◆ **The data**:

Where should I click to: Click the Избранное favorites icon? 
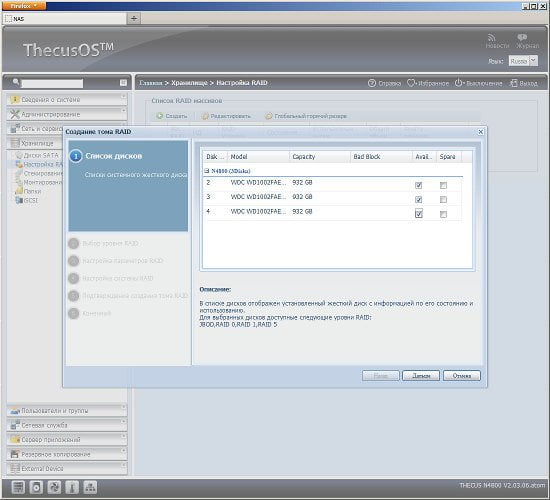tap(411, 83)
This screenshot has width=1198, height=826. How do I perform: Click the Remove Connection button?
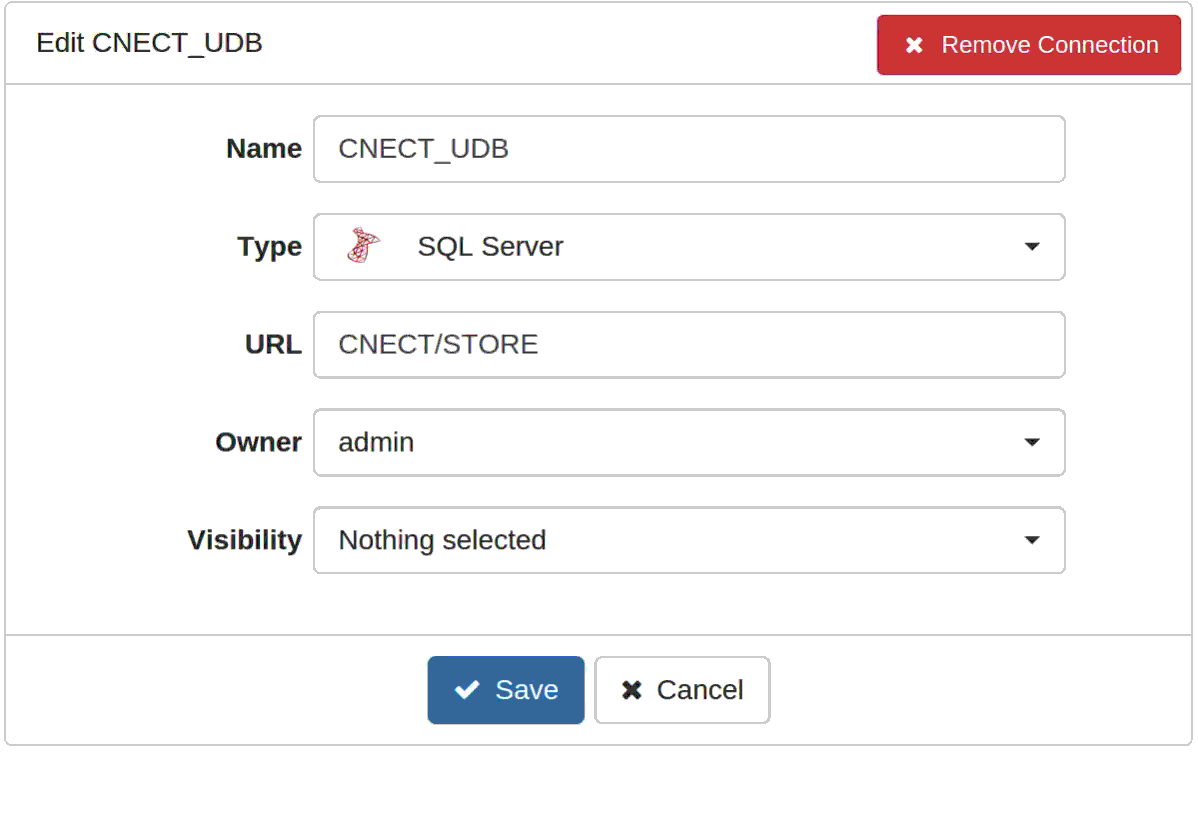click(x=1028, y=45)
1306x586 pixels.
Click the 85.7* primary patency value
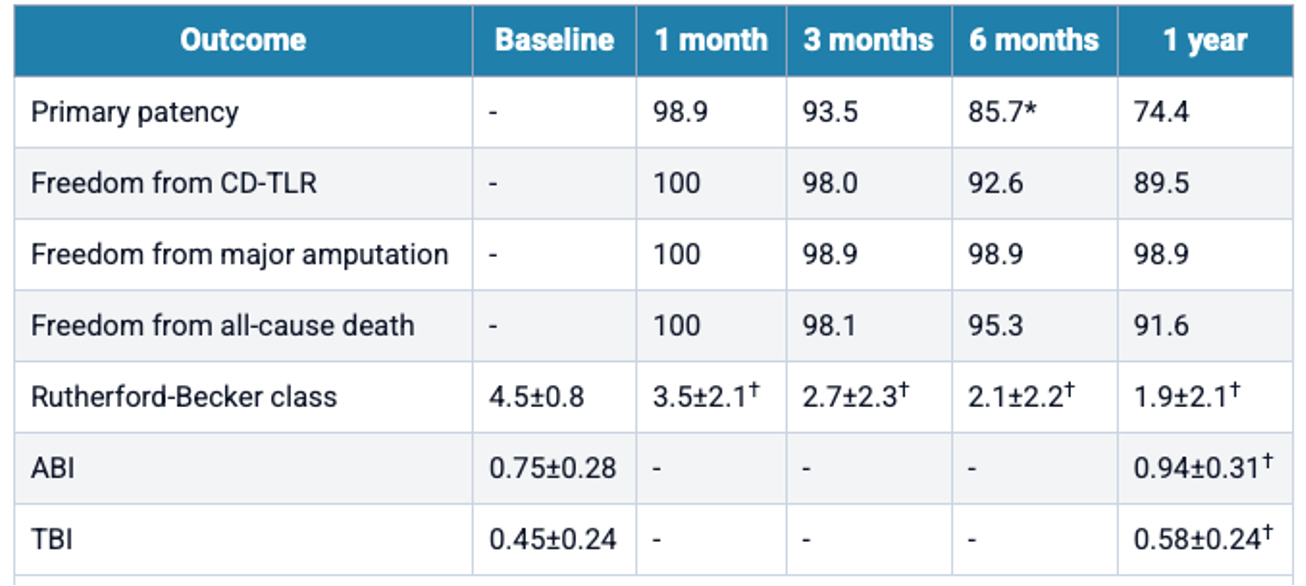(1003, 112)
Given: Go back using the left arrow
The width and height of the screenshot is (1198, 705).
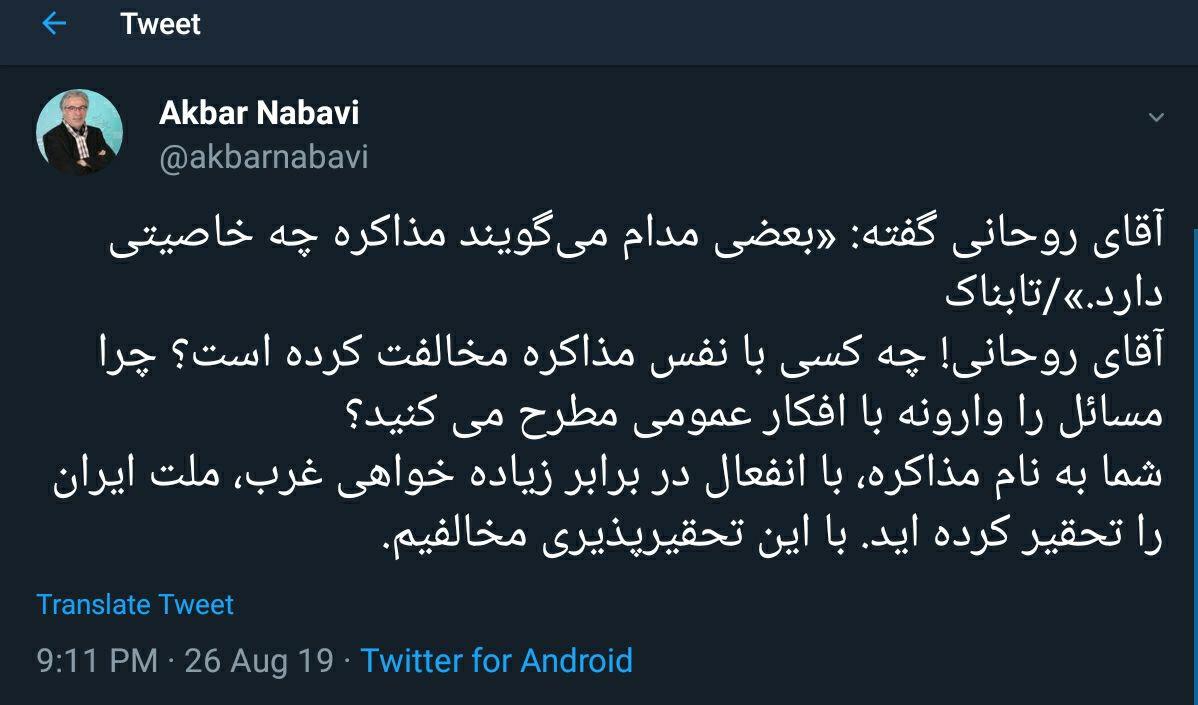Looking at the screenshot, I should click(54, 24).
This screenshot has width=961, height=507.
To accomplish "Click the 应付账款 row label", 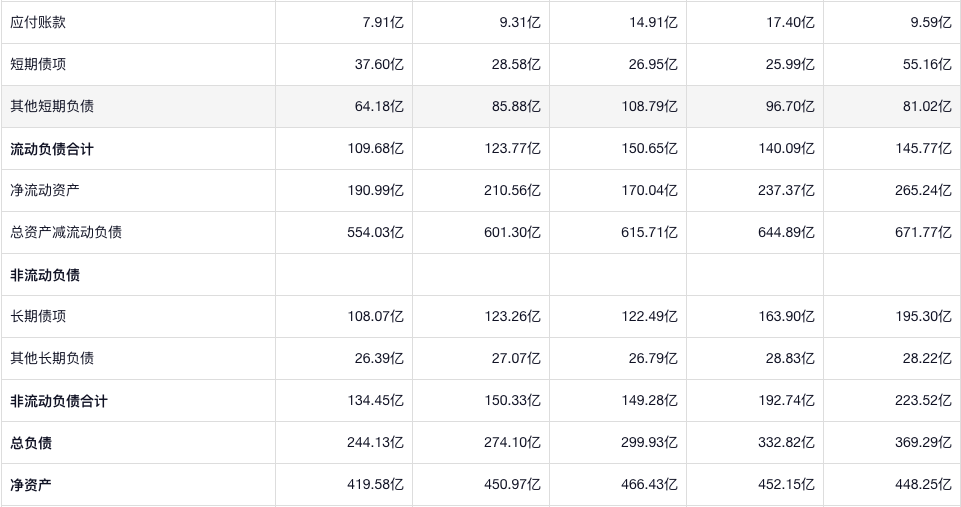I will [x=38, y=22].
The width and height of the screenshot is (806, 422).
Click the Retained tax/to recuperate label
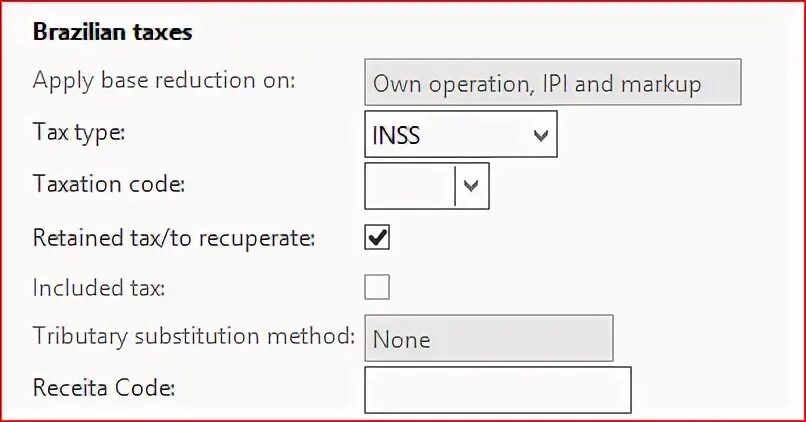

◆ **Directive**:
Turn the items, from their first line through the line that contains "(1003, 112)", into a Markdown table with the columns Row and Line: one numbered row per line, skipping blank lines and leaving the pictures out.

◆ **Solution to this task**:
| Row | Line |
|---|---|
| 1 | Where should I click to: Click the Избранное favorites icon?  |
| 2 | tap(411, 83) |
| 3 | This screenshot has width=1198, height=826. How do I perform: Click the Remove Connection button? |
| 4 | click(x=1028, y=45) |
| 5 | 1306x586 pixels. |
| 6 | Click the 85.7* primary patency value |
| 7 | (1003, 112) |